Lors d’une réunion à Montebello sur le sujet, j’ai posé la question sur la validité de ces critères basés uniquement sur les revenus.
On m’a répondu que les lourdeurs administratives qu’ils engendrent ont fait en sorte que ceux qui les ont adoptés un temps, les ont laissé de côté afin d’investir dans du personnel et obtenir le plus de stérilisations possibles. Les résultats ont été au rendez-vous, à chaque fois que des stérilisations ont été faites en volume, on a pu constater une diminution de la prise en charge des animaux en refuges.
# 3 L’OMVQ permet que les chats communautaires soient stérilisés
Ils sont drôles… dans la vraie vie, les cliniques et hôpitaux vétérinaires ne sont pas organisés pour accueillir en nombre ces chats potentiellement porteurs de maladies. Les cliniques et hopitaux vétérinaires ont été conçus pour recevoir des clients sur rendez-vous alors, oui, je comprends qu’ils soient bien contents que des organismes s’occupent d’une population qu’ils n’ont généralement pas les moyens de prendre en charge !
Mais allons un peu plus loin et regardons comment les choses se passent dans la vie de tous les jours. Brigitte a deux chats chez elle. Mais elle en nourrit trois qui viennent régulièrement la visiter. Ceux-ci ne rentrent pas dans la maison, pour elle se sont des chats communautaires. Brigitte a un travail.

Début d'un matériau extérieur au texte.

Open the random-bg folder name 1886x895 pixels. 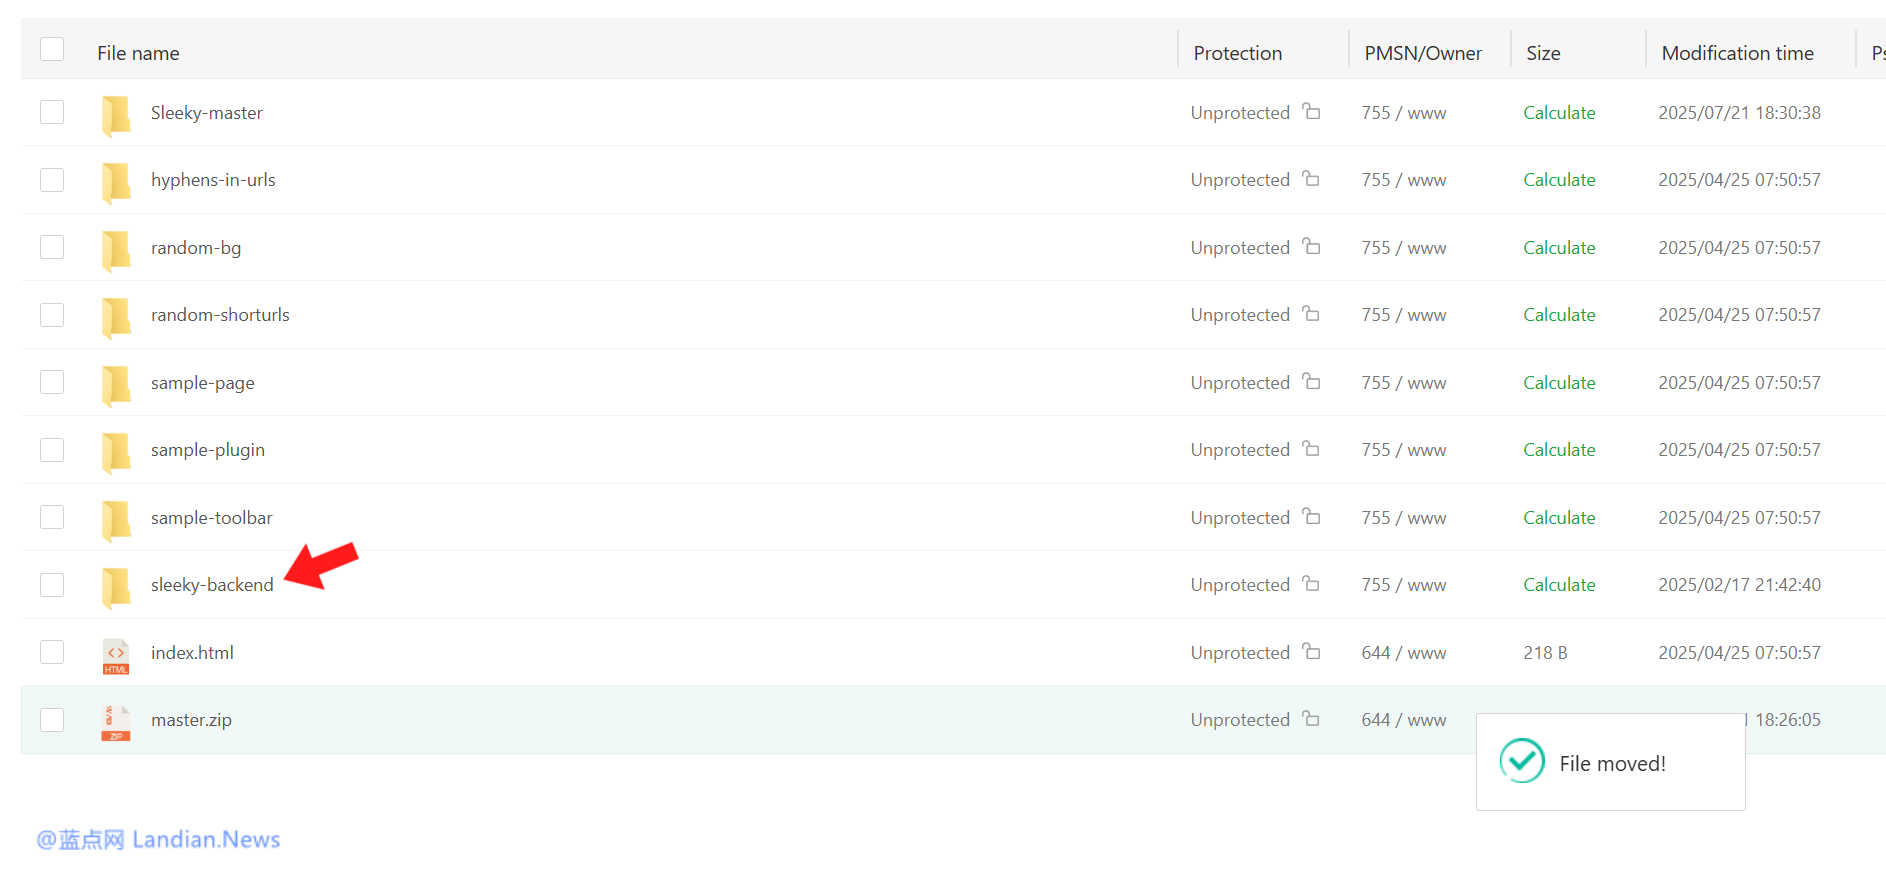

Avec son mari, ils ont un revenu qui leur permet d'élever leurs deux enfants.
Selon les critères de l'OMVQ, Brigitte pourrait-elle se rendre à l'unité mobile pour faire stériliser les trois chats communautaires qu'elle nourrit ? Comment va-t-on établir que ce sont bien des chats communautaires ? Comment être certain que ce ne sont pas en fait ses chats à elle ? (et, elle, elle n'est pas assez démunie pour pouvoir bénéficier du programme…).
Vous me direz, tout cela est bien hypothétique… car il n'y a pas d'unité mobile en service !! et pour cause !! quand vous vous penchez sur la question et commencez à comprendre que ce qui vous est demandé n'est pas simplement de stériliser des chats et des chiens mais de profiler vos interlocuteurs afin de savoir dans quelle case les mettre et s'ils sont ou non des candidats possible à la stérilisation… vous refermez le dossier et investissez les $300,000 de l'unité mobile dans l'achat d'un condo !!

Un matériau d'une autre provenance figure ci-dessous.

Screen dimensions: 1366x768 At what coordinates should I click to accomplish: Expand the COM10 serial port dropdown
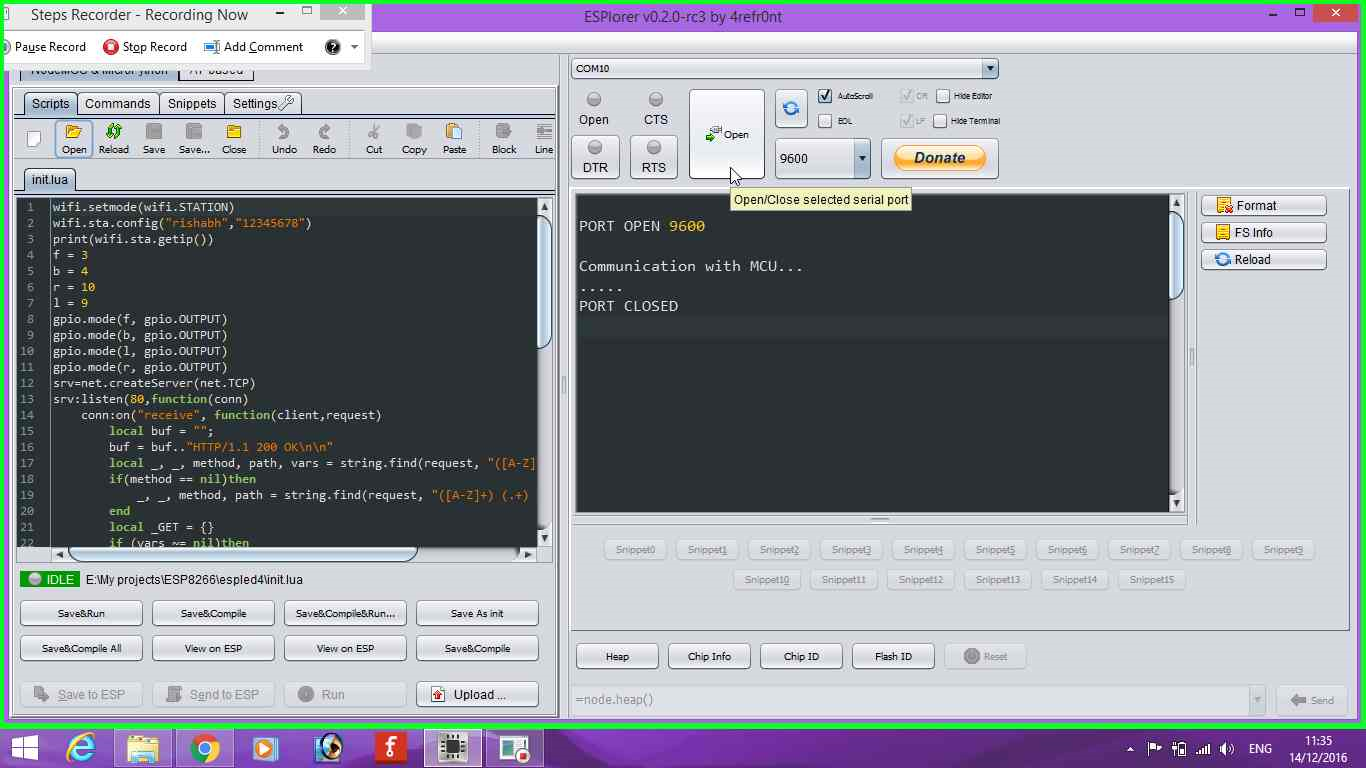pyautogui.click(x=989, y=69)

#4 Au final, ces arbitraire, établis par l’OMVQ, n’aident en rien à la résolution des vrais enjeux de notre société.
Prenons, par exemple, le dossier des PittBulls qui se reproduisent en quantité ahurissante, et qui finissent dans les congélateurs ; on estime aux États unis qu’annuellement sur les 4 millions de chats et chiens tués dans les refuges et fourrières 1 million sont des PittBull ; ceux-ci représentent 25% de la population animale tuée ! Peut-on m’expliquer pourquoi nous devons nous préoccuper des revenus des personnes qui viennent faire stériliser leur animal ? N’est-il pas plus important d’ouvrir toute grande les portes, de les accueillir chaleureusement plutôt que de commencer à leur poser des questions sur leur revenus ? Doit-on avoir un inspecteur de RQ avec nous lors des campagnes de stérilisation ? Ne sommes nous pas en train de nous tromper de débat ?

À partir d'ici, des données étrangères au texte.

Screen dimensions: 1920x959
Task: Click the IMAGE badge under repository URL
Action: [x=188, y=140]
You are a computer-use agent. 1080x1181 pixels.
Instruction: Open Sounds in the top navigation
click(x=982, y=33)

Et puis, sans parler des PittBull, nous savons tous que les refuges et les centres d’adoption ont beaucoup de difficultés à faire adopter les chiens de 50lbs, eux aussi sont victimes de notre manque de compréhension de la situation sur le terrain.
Rapidement, je vous promets, je reviens sur le sujet avec des solutions.